Dos mais ricos, haverá um ou dois que não aprenderão. Mas, entre aqueles que vem de uma realidade em que ninguém nunca lê nada, onde não há livros e em que não existe a ideia de cultura letrada, essa é sua sentença de morte.
Porque o professor não pode achar que o caminho para o aluno do primeiro ano é um só, pois não há um aluno-padrão, e sim vários alunos diferentes.
E aí é preciso saber o que fazer com os meninos e meninas. As pesquisas de Emilia Ferreiro nos ajudaram a ter outras estratégias didáticas que nos permitem, de algum modo, mexer com eles para que possam avançar. Há uma escritora argentina, Graciela Montes, que tem um livro chamado La frontera indômita – en torno a la construcción y defensa del espacio poético (em tradução livre, A fronteira indômita – acerca da construção e defesa do espaço poético), em que, em dado momento, ela aborda o tema da alfabetização e fala que o desconforto é um grande ponto de partida, pois nos obriga a mudar de posição.
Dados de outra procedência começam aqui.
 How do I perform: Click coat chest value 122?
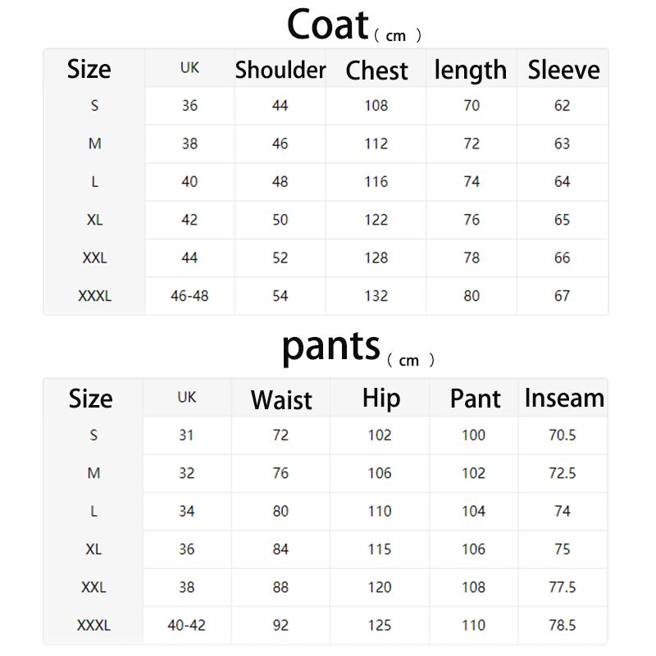pos(376,220)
E há intervenções que provocam desconforto nas crianças, porém, é um desconforto motivado pelo fato de sabermos que o que a criança está pensando pode conter perturbações, e então as provocamos [aqui, fica subjacente a ideia de que esse desconforto motiva e provoca o salto que propicia a aprendizagem, ou um novo sentido para o que estiver em questão].
Há muitas investigações psicogenéticas, psicolinguísticas e sociolinguísticas em que baseamos nossas práticas didáticas e as temos feito faz muito anos. E, efetivamente, conforme avançamos, temos mais insumos. No Brasil, vou participar de um trabalho sobre avaliação e como avaliar, o que há de avanços nesse processo.
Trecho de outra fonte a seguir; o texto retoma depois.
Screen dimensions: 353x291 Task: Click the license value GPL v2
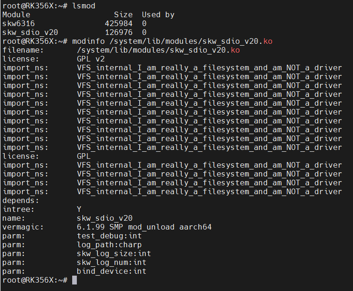coord(91,59)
Mas há modas muito fortes relacionadas às neurociências, a ponto de parecer que as neurociências conhecem tudo. Entendo que saibam muito sobre o cérebro e que descobriram coisas interessantíssimas acerca de como o cérebro de uma pessoa alfabetizada começa a fazer certas questões que aquelas que não estão alfabetizadas não fazem. Porém, daí a dizer que sabem tudo e que estejam convencidos de que o que sabem por intermédio da neurociência é tudo, isso é falso.
Um livro de uma neurocientista entre as mais reconhecidas, ‘O cérebro leitor’ [de Maryanne Wolf], me provoca certa inquietude a partir do título, pois não é o cérebro que é leitor, é a pessoa, que utiliza o cérebro para ler. E o que acontece é que mesclaram questões das neurociências com questões de alfabetização que são muito antigas, e consideram que agora o processo de ensinar a ler e escrever tornou-se muito simples.
As neurociências se tornaram o guarda-chuva para todos aqueles que estão debaixo do que se denomina consciência fonológica, que acreditam que basta ensinar as letras e os sons e pronto. Isso é muito mais complexo. As crianças podem até aprender a fonetizar, mas isso não está conectado à possibilidade de que desenvolvam estratégias leitoras, para o que temos de encontrar um significado. Então, temos diferenças muito grandes com essa pseudomodernidade.
Ana María Kaufman é Professora de Psicologia e Epistemologia da Universidade de Buenos Aires e pesquisadora do Programa Escuelas para el Futuro, da Universidade de San Andrés, na Argentina. Também assessora a área de Línguas do Colégio Alas de Palomar.
Na década de 70, participou de pesquisas sobre a alfabetização ao lado de Emilia Ferreiro, Ana Teberosky, Alicia Lenzi, Suzana Fernandez e Lílian Tolchinsky.
Entre outros títulos, é autora de Escola, leitura e produção de textos (ed. Penso), Alfabetização de crianças: construção e intercâmbio (ed. Penso) e A escrita e a escola (ed. Artes Médicas).